The task ▸ Your response must consist of the listing below, repeated exactly.

Data for processing ▸

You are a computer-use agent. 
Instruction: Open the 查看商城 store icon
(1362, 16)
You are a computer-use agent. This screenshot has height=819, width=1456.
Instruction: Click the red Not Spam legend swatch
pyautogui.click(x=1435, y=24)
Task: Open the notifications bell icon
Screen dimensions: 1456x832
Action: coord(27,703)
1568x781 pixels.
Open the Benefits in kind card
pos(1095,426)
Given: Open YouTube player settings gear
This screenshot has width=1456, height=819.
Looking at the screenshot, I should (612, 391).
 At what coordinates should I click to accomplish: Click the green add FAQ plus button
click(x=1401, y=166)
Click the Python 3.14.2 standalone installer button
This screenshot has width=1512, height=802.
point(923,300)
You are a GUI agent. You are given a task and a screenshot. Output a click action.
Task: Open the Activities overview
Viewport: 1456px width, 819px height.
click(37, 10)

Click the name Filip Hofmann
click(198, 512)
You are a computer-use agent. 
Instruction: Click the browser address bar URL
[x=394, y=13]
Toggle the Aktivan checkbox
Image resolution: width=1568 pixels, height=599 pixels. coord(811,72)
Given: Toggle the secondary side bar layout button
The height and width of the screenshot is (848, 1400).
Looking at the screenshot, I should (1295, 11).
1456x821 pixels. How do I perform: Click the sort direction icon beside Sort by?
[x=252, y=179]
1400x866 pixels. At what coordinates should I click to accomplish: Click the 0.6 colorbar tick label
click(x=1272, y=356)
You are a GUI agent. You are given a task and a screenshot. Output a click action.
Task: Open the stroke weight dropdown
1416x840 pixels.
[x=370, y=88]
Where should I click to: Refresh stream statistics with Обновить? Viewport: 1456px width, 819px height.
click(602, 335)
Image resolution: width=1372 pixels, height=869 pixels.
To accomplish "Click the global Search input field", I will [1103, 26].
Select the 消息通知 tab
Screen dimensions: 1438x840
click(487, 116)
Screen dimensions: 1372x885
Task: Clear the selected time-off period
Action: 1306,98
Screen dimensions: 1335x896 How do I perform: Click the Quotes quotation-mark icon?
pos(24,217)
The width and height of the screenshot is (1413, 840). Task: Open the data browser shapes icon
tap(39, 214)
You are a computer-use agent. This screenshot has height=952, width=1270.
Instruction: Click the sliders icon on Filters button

Response to the task ▸
You are a computer-use agent. 
Instruction: Open the 查看商城 store icon
(1362, 16)
You are a computer-use agent. This screenshot has height=819, width=1456.
Instruction: Click the red Not Spam legend swatch
pyautogui.click(x=1435, y=24)
Task: Open the notifications bell icon
Screen dimensions: 1456x832
Action: coord(27,703)
1568x781 pixels.
Open the Benefits in kind card
pos(1095,426)
Given: Open YouTube player settings gear
This screenshot has width=1456, height=819.
Looking at the screenshot, I should (612, 391).
 At what coordinates should I click to accomplish: Click the green add FAQ plus button
click(x=1401, y=166)
Click the Python 3.14.2 standalone installer button
This screenshot has width=1512, height=802.
point(923,300)
You are a GUI agent. You are given a task and a screenshot. Output a click action.
Task: Open the Activities overview
Viewport: 1456px width, 819px height.
click(37, 10)

Click the name Filip Hofmann
click(198, 512)
You are a computer-use agent. 
Instruction: Click the browser address bar URL
[x=394, y=13]
Toggle the Aktivan checkbox
Image resolution: width=1568 pixels, height=599 pixels. coord(811,72)
Given: Toggle the secondary side bar layout button
The height and width of the screenshot is (848, 1400).
Looking at the screenshot, I should (1295, 11).
1456x821 pixels. How do I perform: Click the sort direction icon beside Sort by?
[x=252, y=179]
1400x866 pixels. At what coordinates should I click to accomplish: Click the 0.6 colorbar tick label
click(x=1272, y=356)
You are a GUI agent. You are given a task and a screenshot. Output a click action.
Task: Open the stroke weight dropdown
1416x840 pixels.
[x=370, y=88]
Where should I click to: Refresh stream statistics with Обновить? Viewport: 1456px width, 819px height.
click(602, 335)
Image resolution: width=1372 pixels, height=869 pixels.
To accomplish "Click the global Search input field", I will [1103, 26].
Select the 消息通知 tab
Screen dimensions: 1438x840
click(487, 116)
Screen dimensions: 1372x885
Task: Clear the selected time-off period
Action: 1306,98
Screen dimensions: 1335x896 How do I perform: Click the Quotes quotation-mark icon?
pos(24,217)
The width and height of the screenshot is (1413, 840). Task: Open the data browser shapes icon
tap(39, 214)
You are a computer-use agent. This screenshot has height=952, width=1270.
Instruction: Click the sliders icon on Filters button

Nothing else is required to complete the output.